◆ **TASK DIRECTIONS**: Please rewrite the entries in the part that opens with the line containing "Mitchum Real Estate (281, 231)" and closes with the line containing "프린트 (1267, 327)", both lines included, offsetting each coordinate by adding 125 to every number. Keep the requests unchanged and leave the pictures out.

________________________

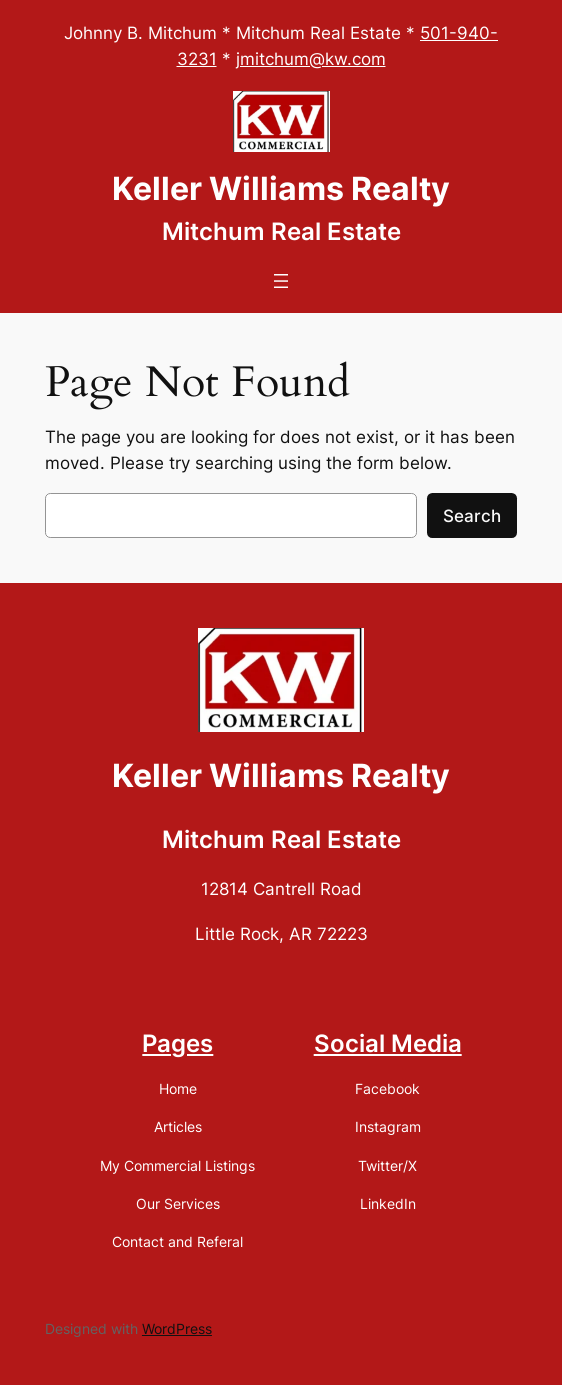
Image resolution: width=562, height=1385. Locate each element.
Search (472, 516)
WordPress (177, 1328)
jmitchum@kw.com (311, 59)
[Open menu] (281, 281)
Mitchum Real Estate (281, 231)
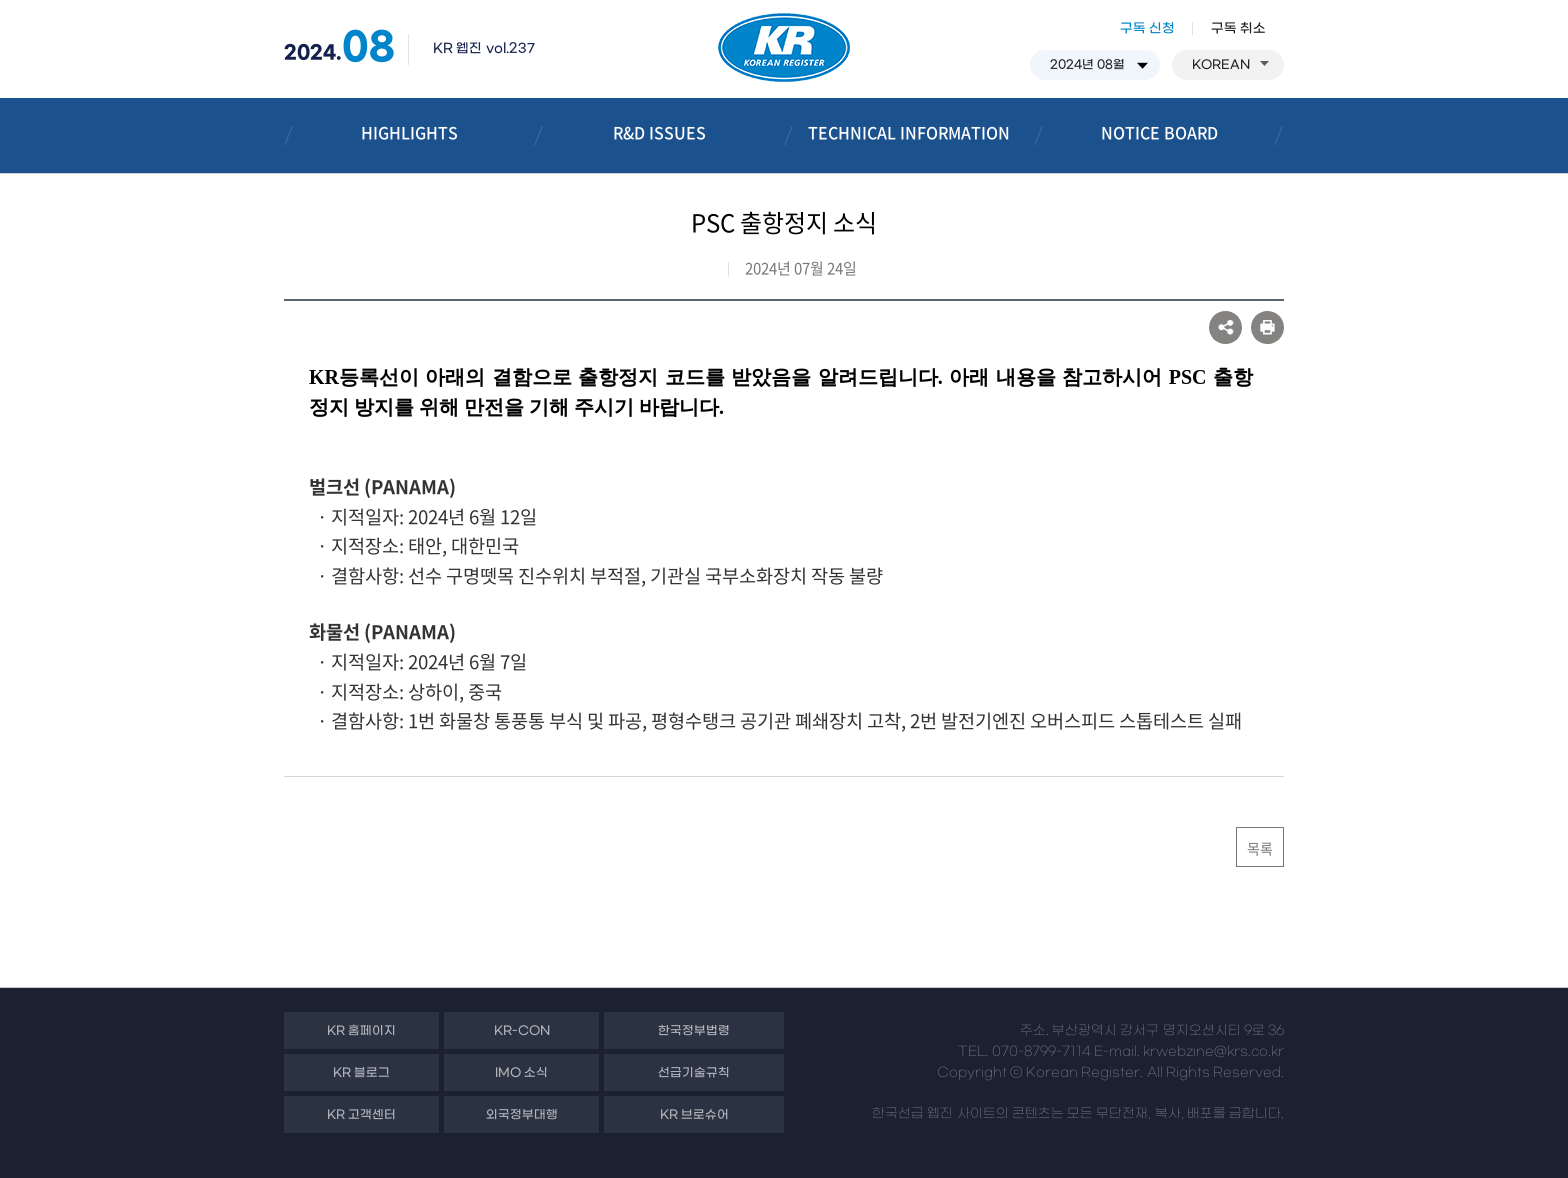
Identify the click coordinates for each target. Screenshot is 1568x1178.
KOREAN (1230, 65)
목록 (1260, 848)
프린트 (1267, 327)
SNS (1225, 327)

________________________

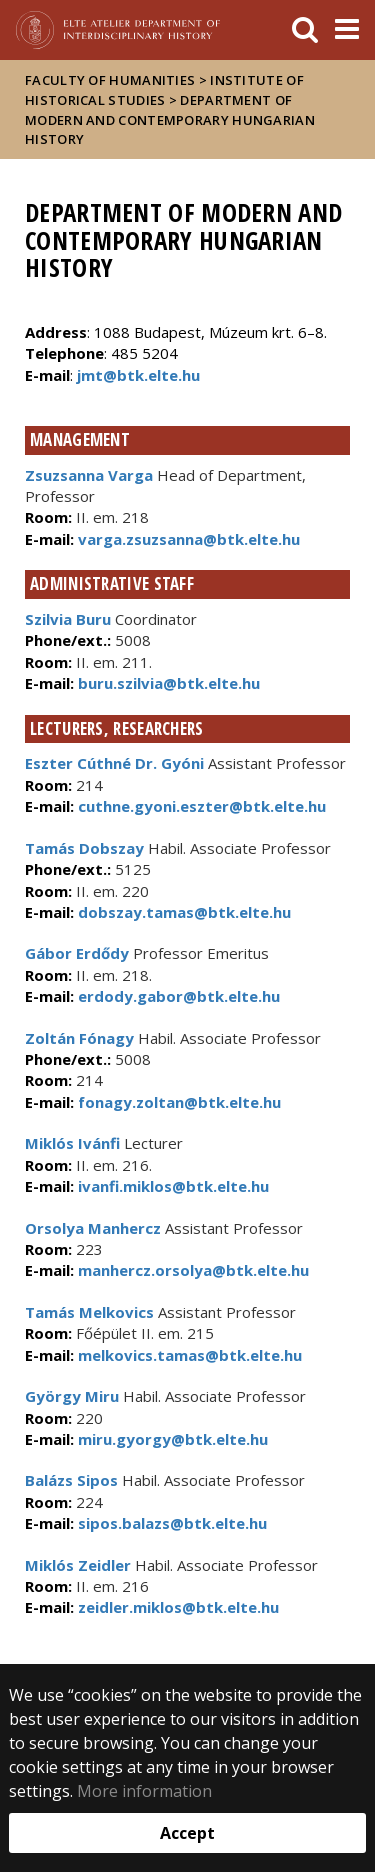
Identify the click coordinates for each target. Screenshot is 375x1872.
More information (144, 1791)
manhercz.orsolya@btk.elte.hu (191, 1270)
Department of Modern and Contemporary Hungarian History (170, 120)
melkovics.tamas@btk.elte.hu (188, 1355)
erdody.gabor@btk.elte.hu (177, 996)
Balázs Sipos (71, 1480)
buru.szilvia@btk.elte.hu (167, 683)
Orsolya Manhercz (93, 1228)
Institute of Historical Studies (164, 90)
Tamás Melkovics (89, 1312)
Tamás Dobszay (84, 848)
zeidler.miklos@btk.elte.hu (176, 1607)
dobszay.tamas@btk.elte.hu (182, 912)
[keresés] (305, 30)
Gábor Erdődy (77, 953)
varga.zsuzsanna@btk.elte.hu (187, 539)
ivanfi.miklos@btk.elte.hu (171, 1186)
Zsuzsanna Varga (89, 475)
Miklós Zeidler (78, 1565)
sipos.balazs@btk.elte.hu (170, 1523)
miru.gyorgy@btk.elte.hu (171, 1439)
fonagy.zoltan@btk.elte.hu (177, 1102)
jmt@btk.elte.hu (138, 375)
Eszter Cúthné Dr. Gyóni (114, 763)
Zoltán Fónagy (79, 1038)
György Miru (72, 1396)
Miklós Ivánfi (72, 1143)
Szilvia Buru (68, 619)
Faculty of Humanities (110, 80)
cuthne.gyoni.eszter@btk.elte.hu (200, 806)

________________________

◆ **EXPECTED ANSWER**:
Mitchum Real Estate (406, 356)
Identify the click coordinates for each target. Screenshot is 1568x1178.
KOREAN (1355, 190)
목록 (1385, 973)
프린트 (1392, 452)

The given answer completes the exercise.